START DATA IN THIS EXERCISE

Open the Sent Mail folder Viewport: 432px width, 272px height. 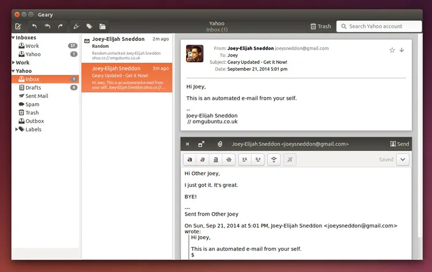pos(36,96)
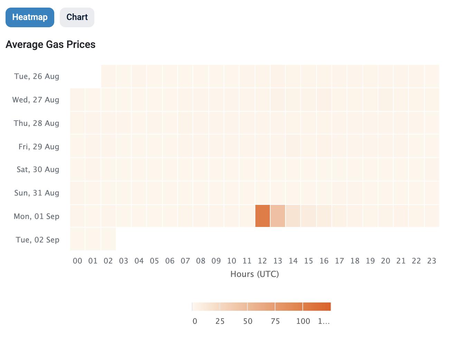Click the Mon 01 Sep hour 14 cell
452x338 pixels.
[293, 216]
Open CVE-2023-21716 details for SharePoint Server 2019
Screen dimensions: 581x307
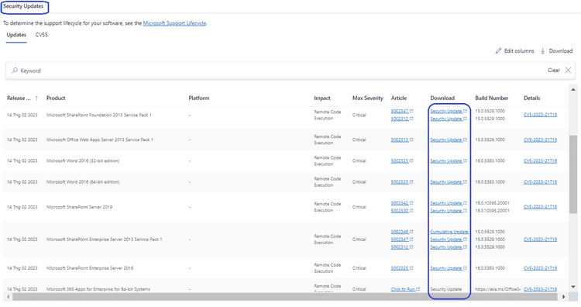point(540,207)
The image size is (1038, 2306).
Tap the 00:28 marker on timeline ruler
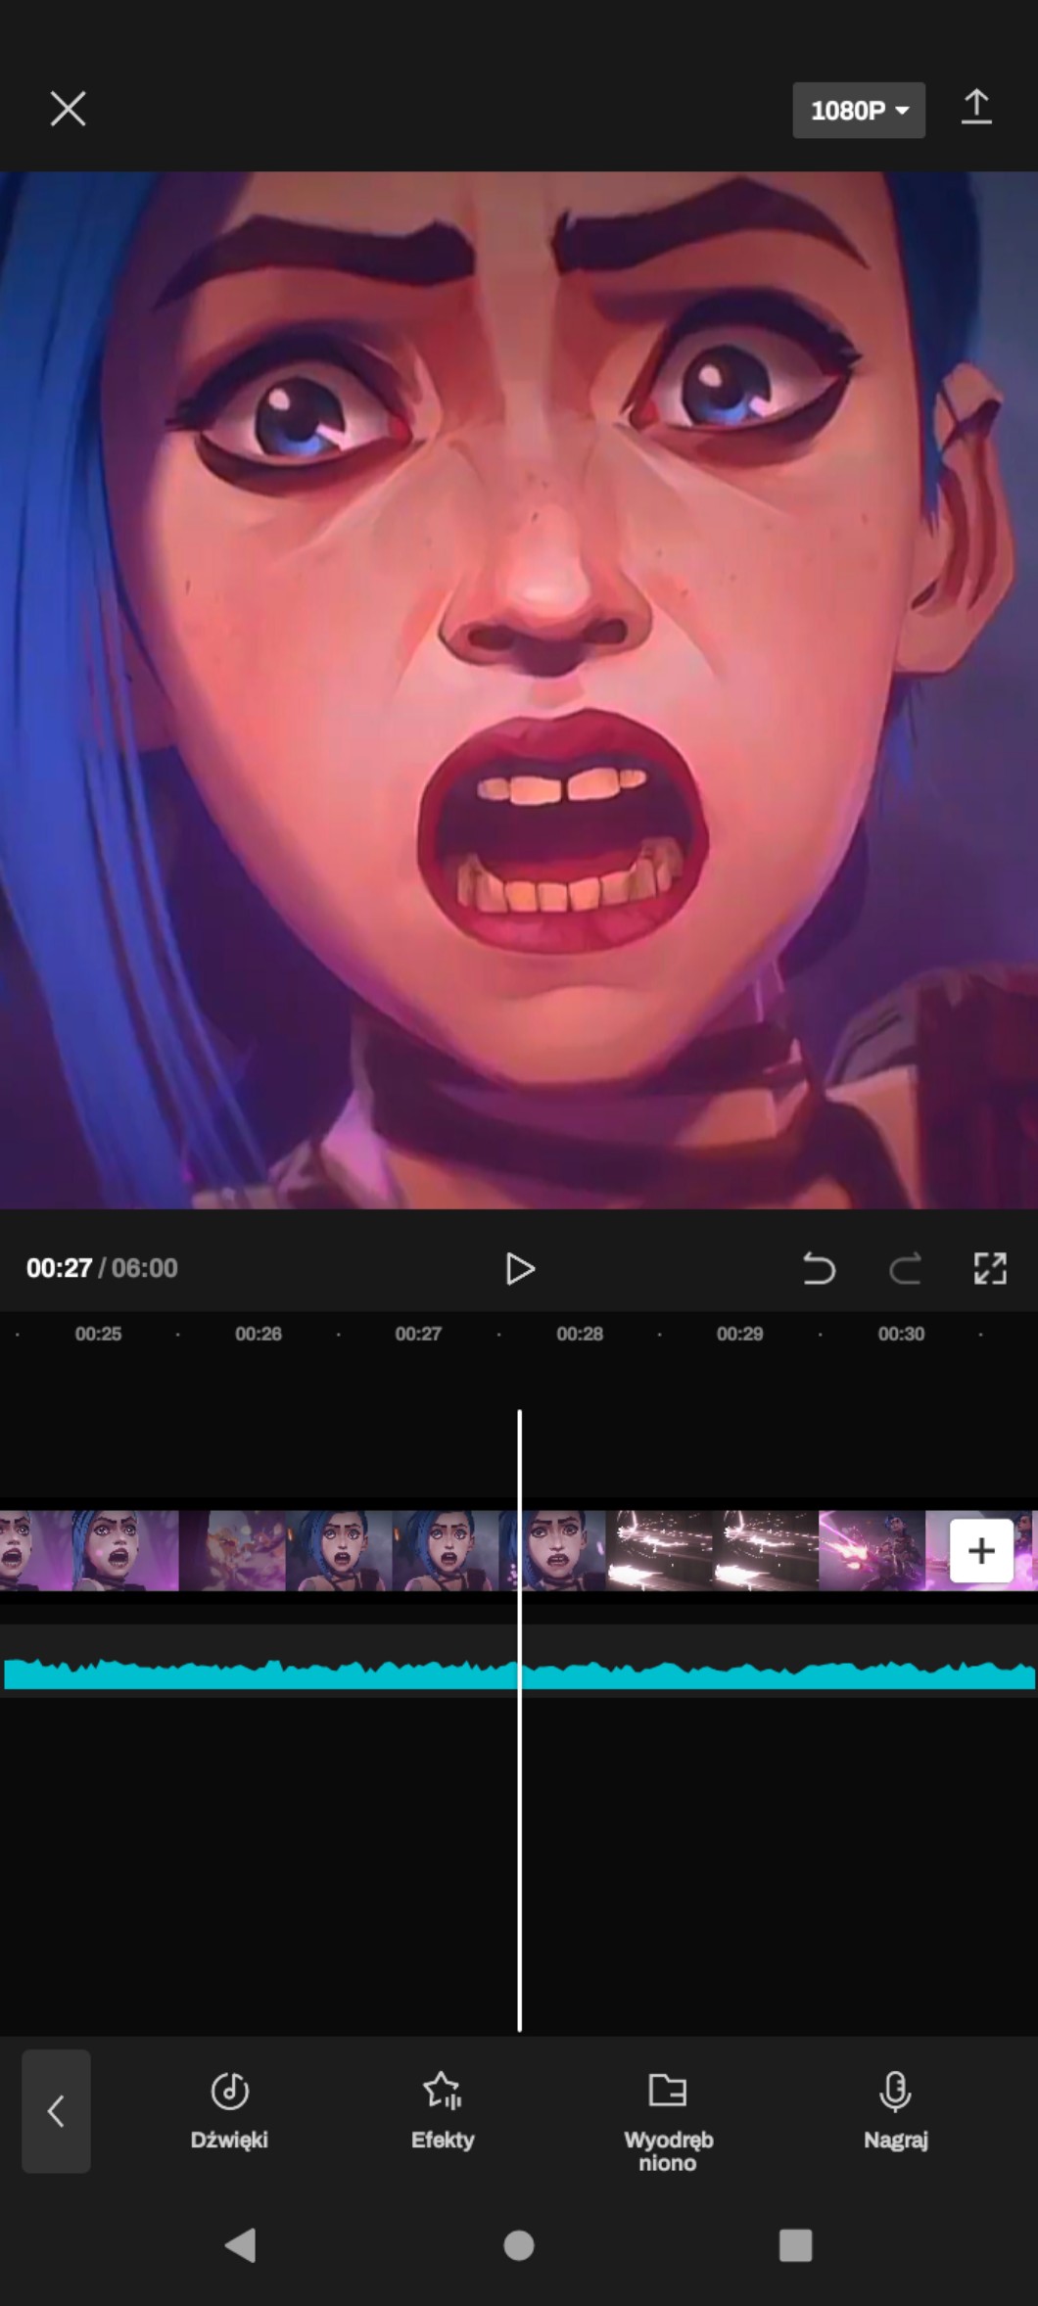580,1334
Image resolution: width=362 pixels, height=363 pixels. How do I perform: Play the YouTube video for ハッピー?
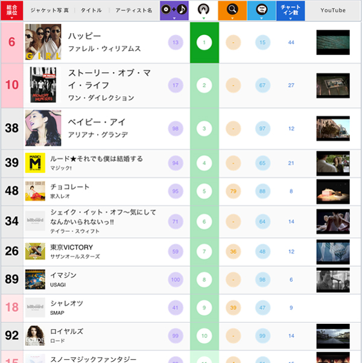(333, 43)
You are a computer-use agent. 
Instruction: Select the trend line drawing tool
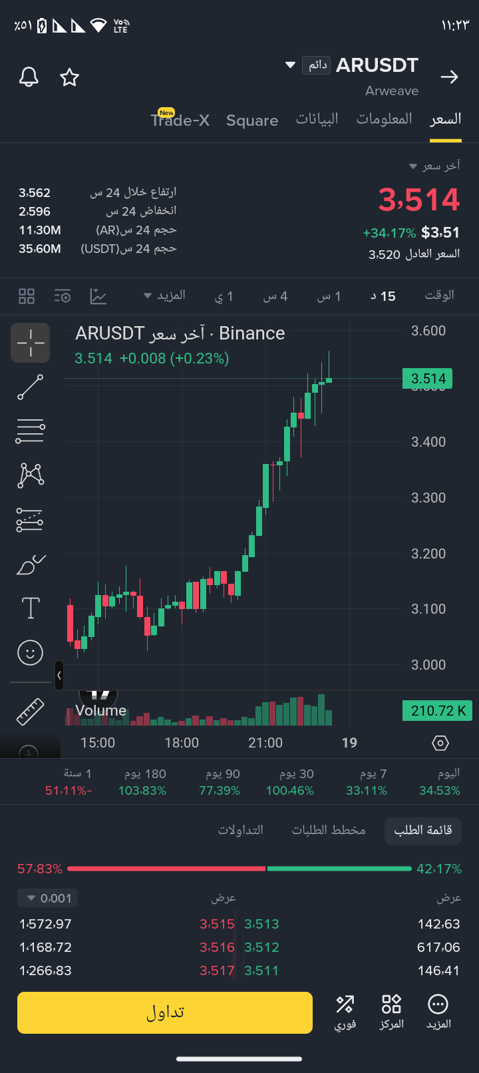coord(30,387)
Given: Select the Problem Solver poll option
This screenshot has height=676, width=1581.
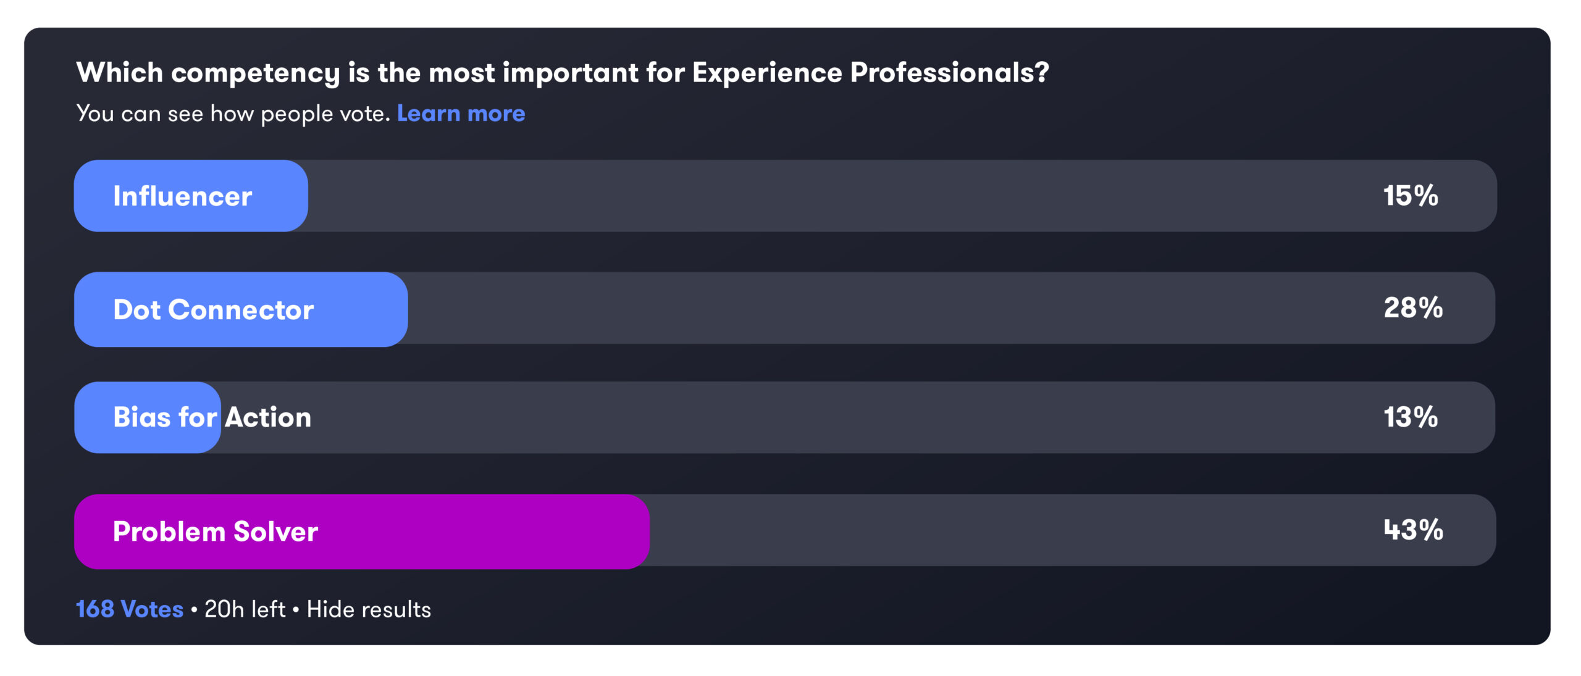Looking at the screenshot, I should coord(785,531).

END DATA IN THIS EXERCISE

The answer must be an exact transcription of the lines from the one containing "The image size is (1038, 2306)." through the last line of the records above, both included, with no pictures.

SOLUTION TO THE EXERCISE:
The image size is (1038, 2306).
Tap the 00:28 marker on timeline ruler
580,1334
Image resolution: width=362 pixels, height=363 pixels. How do I perform: Play the YouTube video for ハッピー?
(333, 43)
You are a computer-use agent. 
Instruction: Select the trend line drawing tool
coord(30,387)
Given: Select the Problem Solver poll option
This screenshot has height=676, width=1581.
Looking at the screenshot, I should coord(785,531).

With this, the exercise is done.